PROBLEMS AND TASKS —
1: Summarize the essay on getting a real education in two sentences.
2: Write the next part of the essay on getting a real education, picking up right after the dean's offer to back the dormitory plan.

DOCUMENT EXTRACT —
---------------

25 September 2013

How to get a real education

Came across this article written by Dilbert-creator Scott Adams. (thanks to Rich Huffman). Should make most policy makers, teachers and parents think.

Here is the full text:

I understand why the top students in America study physics, chemistry, calculus and classic literature. The kids in this brainy group are the future professors, scientists, thinkers and engineers who will propel civilization forward. But why do we make B students sit through these same classes? That’s like trying to train your cat to do your taxes—a waste of time and money. Wouldn’t it make more sense to teach B students something useful, like entrepreneurship?

I speak from experience because I majored in entrepreneurship at Hartwick College in Oneonta, N.Y. Technically, my major was economics. But the unsung advantage of attending a small college is that you can mold your experience any way you want.

There was a small business on our campus called The Coffee House. It served beer and snacks, and featured live entertainment. It was managed by students, and it was a money-losing mess, subsidized by the college. I thought I could make a difference, so I applied for an opening as the so-called Minister of Finance. I landed the job, thanks to my impressive interviewing skills, my can-do attitude and the fact that everyone else in the solar system had more interesting plans.

The drinking age in those days was 18, and the entire compensation package for the managers of The Coffee House was free beer. That goes a long way toward explaining why the accounting system consisted of seven students trying to remember where all the money went. I thought we could do better. So I proposed to my accounting professor that for three course credits I would build and operate a proper accounting system for the business. And so I did. It was a great experience. Meanwhile, some of my peers were taking courses in art history so they’d be prepared to remember what art looked like just in case anyone asked.

One day the managers of The Coffee House had a meeting to discuss two topics. First, our Minister of Employment was recommending that we fire a bartender, who happened to be one of my best friends. Second, we needed to choose a leader for our group. On the first question, there was a general consensus that my friend lacked both the will and the potential to master the bartending arts. I reluctantly voted with the majority to fire him.

But when it came to discussing who should be our new leader, I pointed out that my friend—the soon-to-be-fired bartender—was tall, good-looking and so gifted at b.s. that he’d be the perfect leader. By the end of the meeting I had persuaded the group to fire the worst bartender that any of us had ever seen…and ask him if he would consider being our leader. My friend nailed the interview and became our Commissioner. He went on to do a terrific job. That was the year I learned everything I know about management.

At about the same time, this same friend, along with my roommate and me, hatched a plan to become the student managers of our dormitory and to get paid to do it. The idea involved replacing all of the professional staff, including the resident assistant, security guard and even the cleaning crew, with students who would be paid to do the work. We imagined forming a dorm government to manage elections for various jobs, set out penalties for misbehavior and generally take care of business. And we imagined that the three of us, being the visionaries for this scheme, would run the show.

We pitched our entrepreneurial idea to the dean and his staff. To our surprise, the dean said that if we could get a majority of next year’s dorm residents to agree to our scheme, the college would back it.

---------------

EXCERPTED DATA —
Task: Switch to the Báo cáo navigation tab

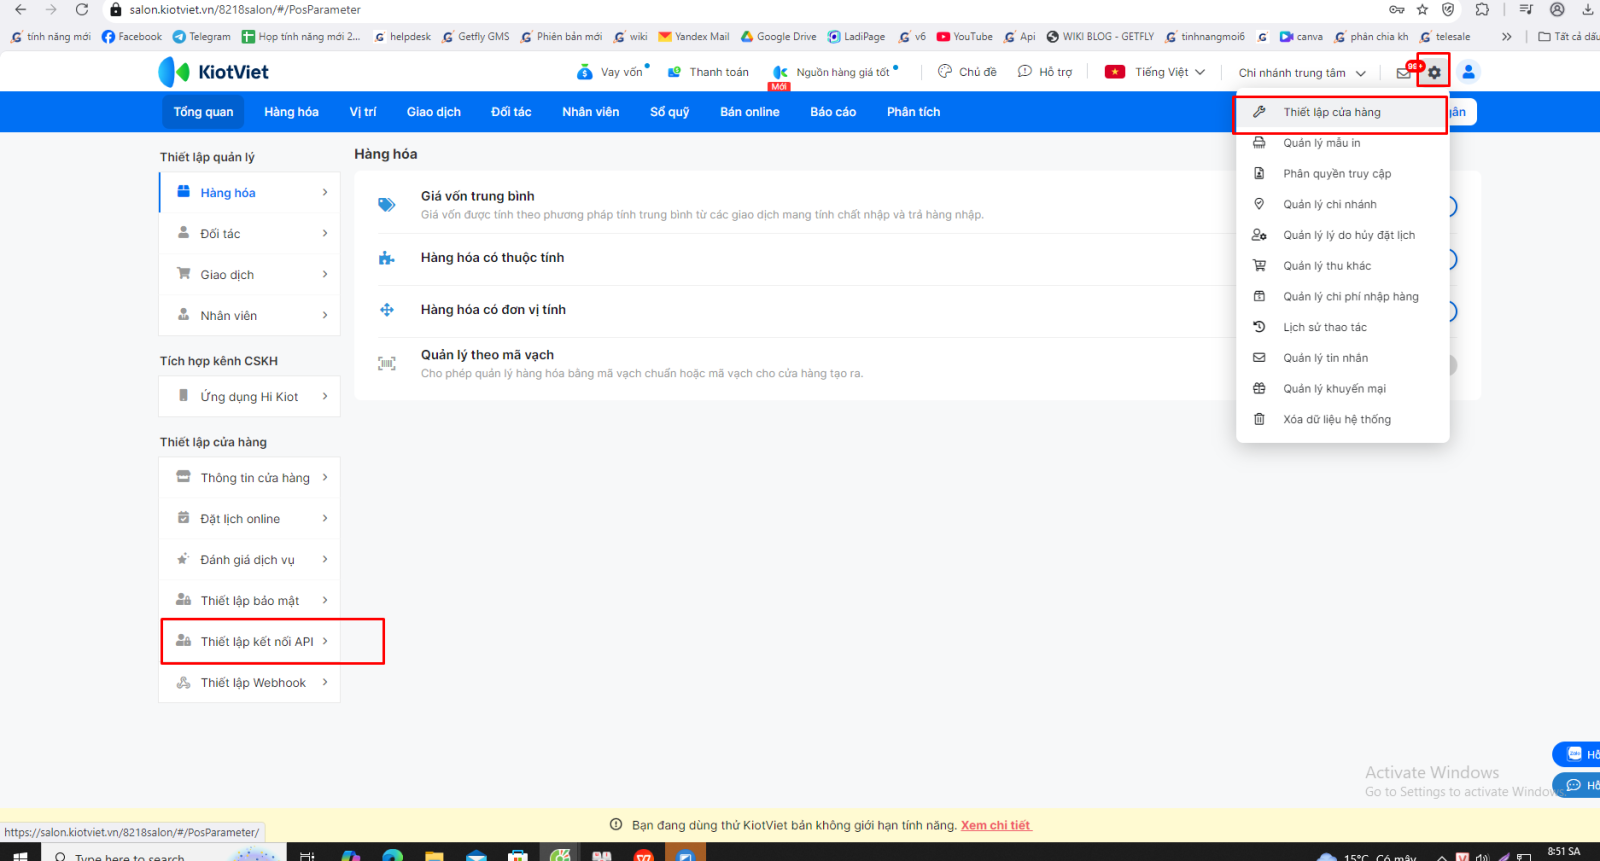Action: [832, 112]
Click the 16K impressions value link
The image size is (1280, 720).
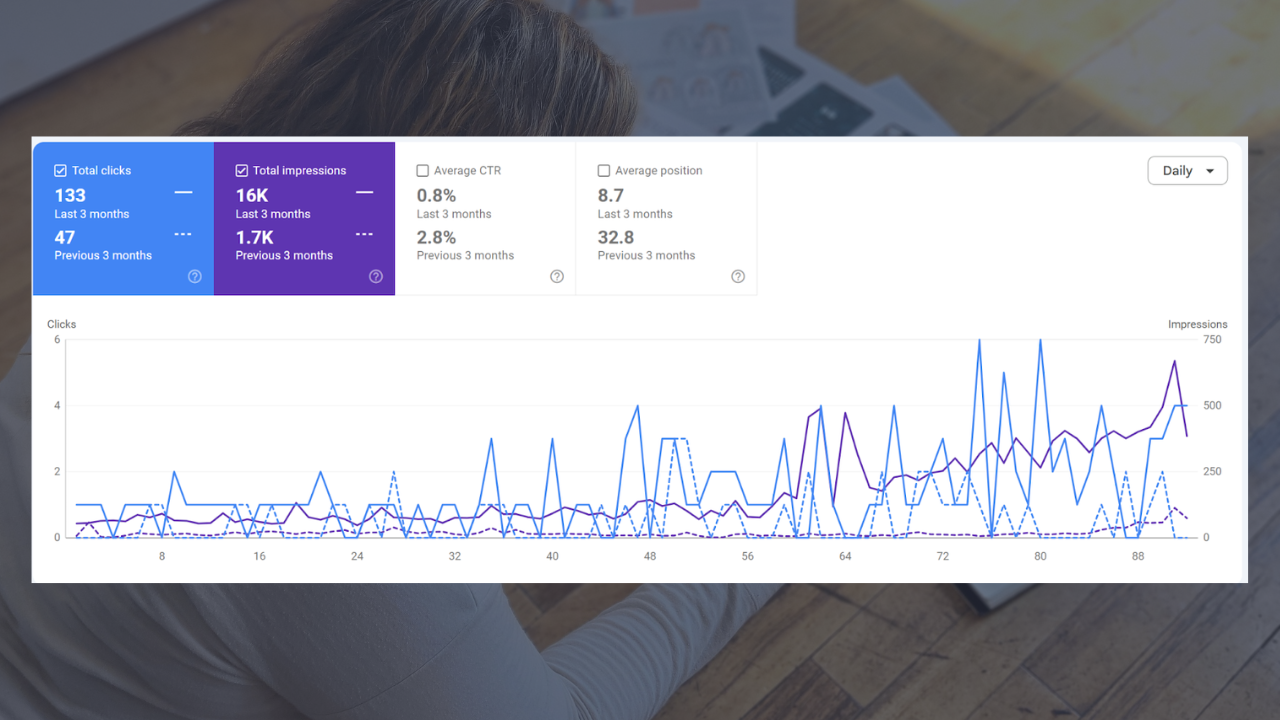(250, 195)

---------------

TASK RESPONSES —
1: The essay argues that B students should be taught something useful, such as entrepreneurship, instead of sitting through the physics, chemistry, calculus and classic literature meant for top students, and it draws on the writer's own informal major in entrepreneurship at Hartwick College. There the writer built an accounting system for the money-losing, student-run Coffee House for course credit, learned management by persuading the group to make a fired bartender its leader, and pitched the dean a plan for students to run their dormitory, which the college agreed to back if a majority of next year's residents approved.

2:
It was a high hurdle, but a loophole made it easier to clear. We only needed a majority of students who said they planned to live in the dorm next year. And we had plenty of friends who were happy to plan just about anything so long as they could later change their minds. That’s the year I learned that if there’s a loophole, someone’s going to drive a truck through it, and the people in the truck will get paid better than the people under it.

The dean required that our first order of business in the fall would be creating a dorm constitution and getting it ratified. That sounded like a nightmare to organize. To save time, I wrote the constitution over the summer and didn’t mention it when classes resumed. We held a constitutional convention to collect everyone’s input, and I listened to two hours of diverse opinions. At the end of the meeting I volunteered to take on the daunting task of crafting a document that reflected all of the varied and sometimes conflicting opinions that had been aired. I waited a week, made copies of the document that I had written over the summer, presented it to the dorm as their own ideas and watched it get approved in a landslide vote. That was the year I learned everything I know about getting buy-in.

“Why do we make B students sit through the same classes as their brainy peers? That’s like trying to train your cat to do your taxes—a waste of time and money. Wouldn’t it make sense to teach them something useful instead?”

For the next two years my friends and I each had a private room at no cost, a base salary and the experience of managing the dorm. On some nights I also got paid to do overnight security, while also getting paid to clean the laundry room. At the end of my security shift I would go to The Coffee House and balance the books.

My college days were full of entrepreneurial stories of this sort. When my friends and I couldn’t get the gym to give us space for our informal games of indoor soccer, we considered our options. The gym’s rule was that only organized groups could reserve time. A few days later we took another run at it, but this time we were an organized soccer club, and I was the president. My executive duties included filling out a form to register the club and remembering to bring the ball.

By the time I graduated, I had mastered the strange art of transforming nothing into something. Every good thing that has happened to me as an adult can be traced back to that training. Several years later, I finished my MBA at Berkeley’s Haas School of Business. That was the fine-tuning I needed to see the world through an entrepreneur’s eyes.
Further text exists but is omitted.